Assigned task 1 ▸ In the text about Marian, where has much of Jimmy's collection of photographs, correspondence, recordings and other personal memorabilia been given?
Assigned task 2 ▸ From the text about Marian, reproduce the passage that begins at the words "After making several" and stops after the words "Piano Jazz programs.".
Assigned task 3 ▸ Decide whether each statement agrees with the text about Marian. For each, answer yes or no and quote the deciding words from the text. (a) Marian started the Halcyon label in the 1970s. (b) Marian has already given Jimmy's horns to the archive. (c) Jimmy's great-nephew is now 22.
-------- Text section
Marian told me that much of Jimmy’s collection of photographs, correspondence, recordings and other personal memorabilia has been given to the Chicago Jazz Archive at the University of Chicago Library. I asked about his horns, and she said, “I can’t part with them yet. I told them they would have them after a while, but not yet.” She said that Jimmy once gave one of his good horns to his great-nephew, who is now 22. “He showed a lot of promise,” she said, “but the last time I was in Chicago, I found he had transferred his interest to the banjo and the mandolin!” She hopes his desire to play Jimmy’s cornet will revive. “If it doesn’t, I’ll tell him I want it back!”
After making several LPs for established recording companies Marian started her own label, Halcyon, in the 1970s. She created an interesting catalog of recordings, composed and recorded quite a bit of original music, but found the business end of a record label too time consuming and passed that job to a distribution company. In the early 1980s she began recording for Concord Records. The label now features several dozen of her albums, including reproductions of a number of her Piano Jazz programs.
----------------
-------- Material supplied
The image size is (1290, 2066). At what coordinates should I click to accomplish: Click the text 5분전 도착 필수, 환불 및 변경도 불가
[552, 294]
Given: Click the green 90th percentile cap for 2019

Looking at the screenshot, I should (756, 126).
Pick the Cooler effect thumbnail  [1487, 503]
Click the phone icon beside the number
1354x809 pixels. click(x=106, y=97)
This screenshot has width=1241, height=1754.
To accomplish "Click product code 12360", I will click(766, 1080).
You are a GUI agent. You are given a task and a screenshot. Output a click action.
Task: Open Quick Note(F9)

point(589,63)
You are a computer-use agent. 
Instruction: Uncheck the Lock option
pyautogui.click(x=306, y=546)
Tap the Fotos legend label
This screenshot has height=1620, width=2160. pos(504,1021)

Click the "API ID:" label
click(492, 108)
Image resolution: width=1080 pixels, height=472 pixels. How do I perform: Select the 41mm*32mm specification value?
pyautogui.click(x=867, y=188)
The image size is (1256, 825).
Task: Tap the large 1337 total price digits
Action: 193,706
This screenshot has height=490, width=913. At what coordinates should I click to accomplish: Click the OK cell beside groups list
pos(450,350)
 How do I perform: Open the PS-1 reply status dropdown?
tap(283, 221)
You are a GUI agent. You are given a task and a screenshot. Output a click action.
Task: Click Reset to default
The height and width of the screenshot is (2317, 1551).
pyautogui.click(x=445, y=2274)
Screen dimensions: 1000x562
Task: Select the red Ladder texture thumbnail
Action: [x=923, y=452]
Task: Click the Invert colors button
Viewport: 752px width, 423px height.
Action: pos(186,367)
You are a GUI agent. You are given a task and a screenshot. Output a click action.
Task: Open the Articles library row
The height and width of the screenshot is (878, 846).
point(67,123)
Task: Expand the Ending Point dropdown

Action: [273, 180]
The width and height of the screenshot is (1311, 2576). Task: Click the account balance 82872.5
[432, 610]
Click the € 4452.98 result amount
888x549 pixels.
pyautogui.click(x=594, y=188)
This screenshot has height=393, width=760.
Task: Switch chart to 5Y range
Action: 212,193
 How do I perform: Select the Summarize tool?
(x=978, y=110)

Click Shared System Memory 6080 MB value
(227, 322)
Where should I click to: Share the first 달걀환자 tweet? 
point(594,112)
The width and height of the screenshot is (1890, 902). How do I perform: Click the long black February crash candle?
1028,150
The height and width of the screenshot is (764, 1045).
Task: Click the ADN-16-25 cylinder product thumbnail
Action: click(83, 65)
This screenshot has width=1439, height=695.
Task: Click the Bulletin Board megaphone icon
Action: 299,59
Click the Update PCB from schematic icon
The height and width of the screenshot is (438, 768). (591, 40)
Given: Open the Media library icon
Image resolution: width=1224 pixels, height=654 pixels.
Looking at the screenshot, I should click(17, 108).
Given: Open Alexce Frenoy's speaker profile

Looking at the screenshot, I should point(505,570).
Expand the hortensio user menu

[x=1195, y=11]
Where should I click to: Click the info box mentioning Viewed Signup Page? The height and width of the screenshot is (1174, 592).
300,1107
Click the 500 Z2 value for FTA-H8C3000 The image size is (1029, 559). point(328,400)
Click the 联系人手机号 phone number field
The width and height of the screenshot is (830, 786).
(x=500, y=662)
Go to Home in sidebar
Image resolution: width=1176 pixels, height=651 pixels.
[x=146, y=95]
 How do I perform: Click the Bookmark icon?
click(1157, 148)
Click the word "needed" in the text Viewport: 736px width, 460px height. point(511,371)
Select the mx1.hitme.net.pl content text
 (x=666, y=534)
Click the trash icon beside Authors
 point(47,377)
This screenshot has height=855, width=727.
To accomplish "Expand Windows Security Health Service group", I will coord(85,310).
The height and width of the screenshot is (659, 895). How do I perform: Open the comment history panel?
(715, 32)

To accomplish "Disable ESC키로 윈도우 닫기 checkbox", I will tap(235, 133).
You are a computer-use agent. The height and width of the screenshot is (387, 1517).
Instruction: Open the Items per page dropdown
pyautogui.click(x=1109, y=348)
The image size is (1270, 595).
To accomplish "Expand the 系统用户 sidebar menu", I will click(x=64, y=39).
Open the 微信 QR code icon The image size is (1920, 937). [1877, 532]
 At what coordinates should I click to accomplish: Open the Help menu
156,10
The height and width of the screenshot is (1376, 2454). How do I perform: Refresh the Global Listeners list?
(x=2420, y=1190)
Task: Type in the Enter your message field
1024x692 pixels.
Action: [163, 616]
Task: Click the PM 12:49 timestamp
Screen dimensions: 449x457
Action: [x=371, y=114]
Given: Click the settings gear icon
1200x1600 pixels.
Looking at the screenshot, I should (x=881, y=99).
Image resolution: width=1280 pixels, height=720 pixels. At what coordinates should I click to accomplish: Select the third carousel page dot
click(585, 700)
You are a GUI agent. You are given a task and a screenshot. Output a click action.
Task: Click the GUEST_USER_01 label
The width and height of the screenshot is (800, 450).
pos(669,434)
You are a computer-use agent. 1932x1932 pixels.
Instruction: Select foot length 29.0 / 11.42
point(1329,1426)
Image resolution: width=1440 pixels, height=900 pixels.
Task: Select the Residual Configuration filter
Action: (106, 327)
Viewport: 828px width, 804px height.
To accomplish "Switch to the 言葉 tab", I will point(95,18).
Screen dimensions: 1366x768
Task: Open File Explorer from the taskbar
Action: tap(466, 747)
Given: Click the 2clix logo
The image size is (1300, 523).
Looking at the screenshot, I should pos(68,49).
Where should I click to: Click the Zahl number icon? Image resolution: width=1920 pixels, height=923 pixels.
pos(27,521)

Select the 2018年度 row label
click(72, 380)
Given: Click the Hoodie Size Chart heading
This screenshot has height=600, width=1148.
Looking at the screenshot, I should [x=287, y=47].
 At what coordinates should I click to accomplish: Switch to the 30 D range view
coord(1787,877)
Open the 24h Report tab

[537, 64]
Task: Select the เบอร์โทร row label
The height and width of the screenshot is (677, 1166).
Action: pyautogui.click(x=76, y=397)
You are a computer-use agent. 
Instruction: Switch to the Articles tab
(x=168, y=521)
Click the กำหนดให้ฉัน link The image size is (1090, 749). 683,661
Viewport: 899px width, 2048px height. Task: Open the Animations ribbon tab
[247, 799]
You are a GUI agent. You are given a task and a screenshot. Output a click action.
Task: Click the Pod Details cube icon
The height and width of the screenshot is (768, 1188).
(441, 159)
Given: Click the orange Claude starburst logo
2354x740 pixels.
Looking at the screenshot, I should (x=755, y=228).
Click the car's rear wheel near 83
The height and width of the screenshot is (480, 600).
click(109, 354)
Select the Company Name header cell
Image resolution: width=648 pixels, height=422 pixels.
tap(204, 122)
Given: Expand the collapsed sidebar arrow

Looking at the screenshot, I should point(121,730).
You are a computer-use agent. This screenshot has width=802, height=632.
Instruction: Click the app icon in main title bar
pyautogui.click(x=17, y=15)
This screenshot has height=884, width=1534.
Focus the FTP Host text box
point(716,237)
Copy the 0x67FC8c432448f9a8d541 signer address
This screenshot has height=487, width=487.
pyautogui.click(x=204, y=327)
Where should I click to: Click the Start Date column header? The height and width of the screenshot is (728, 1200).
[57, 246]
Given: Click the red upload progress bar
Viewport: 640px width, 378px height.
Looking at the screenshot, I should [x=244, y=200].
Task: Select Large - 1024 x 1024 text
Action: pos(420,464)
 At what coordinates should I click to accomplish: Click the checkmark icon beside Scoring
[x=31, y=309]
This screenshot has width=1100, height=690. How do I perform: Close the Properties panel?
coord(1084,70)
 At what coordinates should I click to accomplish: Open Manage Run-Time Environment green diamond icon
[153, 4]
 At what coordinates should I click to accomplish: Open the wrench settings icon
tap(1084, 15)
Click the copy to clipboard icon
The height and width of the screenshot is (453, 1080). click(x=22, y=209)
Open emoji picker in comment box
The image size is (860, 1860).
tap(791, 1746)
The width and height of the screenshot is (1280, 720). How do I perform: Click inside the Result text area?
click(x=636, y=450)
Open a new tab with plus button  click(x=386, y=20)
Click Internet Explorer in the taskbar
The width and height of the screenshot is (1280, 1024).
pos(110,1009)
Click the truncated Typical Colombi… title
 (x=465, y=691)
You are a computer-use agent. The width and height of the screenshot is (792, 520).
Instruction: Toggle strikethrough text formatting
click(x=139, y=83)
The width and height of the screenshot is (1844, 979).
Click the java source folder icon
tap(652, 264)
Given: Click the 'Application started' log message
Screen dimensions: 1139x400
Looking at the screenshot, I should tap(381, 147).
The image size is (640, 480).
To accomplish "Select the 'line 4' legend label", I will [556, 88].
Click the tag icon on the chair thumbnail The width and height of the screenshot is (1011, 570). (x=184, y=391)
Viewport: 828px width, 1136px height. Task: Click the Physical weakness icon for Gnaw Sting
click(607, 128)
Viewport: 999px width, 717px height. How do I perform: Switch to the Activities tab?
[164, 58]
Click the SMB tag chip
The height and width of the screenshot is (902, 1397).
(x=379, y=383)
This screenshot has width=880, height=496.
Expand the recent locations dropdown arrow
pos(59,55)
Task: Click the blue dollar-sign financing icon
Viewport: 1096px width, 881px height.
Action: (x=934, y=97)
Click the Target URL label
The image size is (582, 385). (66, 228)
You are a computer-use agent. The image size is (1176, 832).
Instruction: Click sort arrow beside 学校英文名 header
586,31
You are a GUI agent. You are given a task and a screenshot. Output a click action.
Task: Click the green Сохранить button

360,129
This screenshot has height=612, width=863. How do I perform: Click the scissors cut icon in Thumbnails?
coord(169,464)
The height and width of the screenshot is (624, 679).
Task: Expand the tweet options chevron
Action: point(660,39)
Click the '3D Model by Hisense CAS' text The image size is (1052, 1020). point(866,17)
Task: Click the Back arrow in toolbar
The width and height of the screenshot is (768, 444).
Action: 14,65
----------------
Expected output 1 ▸ To the Chicago Jazz Archive at the University of Chicago Library.

Expected output 2 ▸
After making several LPs for established recording companies Marian started her own label, Halcyon, in the 1970s. She created an interesting catalog of recordings, composed and recorded quite a bit of original music, but found the business end of a record label too time consuming and passed that job to a distribution company. In the early 1980s she began recording for Concord Records. The label now features several dozen of her albums, including reproductions of a number of her Piano Jazz programs.

Expected output 3 ▸
(a) Yes: "Marian started her own label, Halcyon, in the 1970s."
(b) No: "I can’t part with them yet."
(c) Yes: "who is now 22"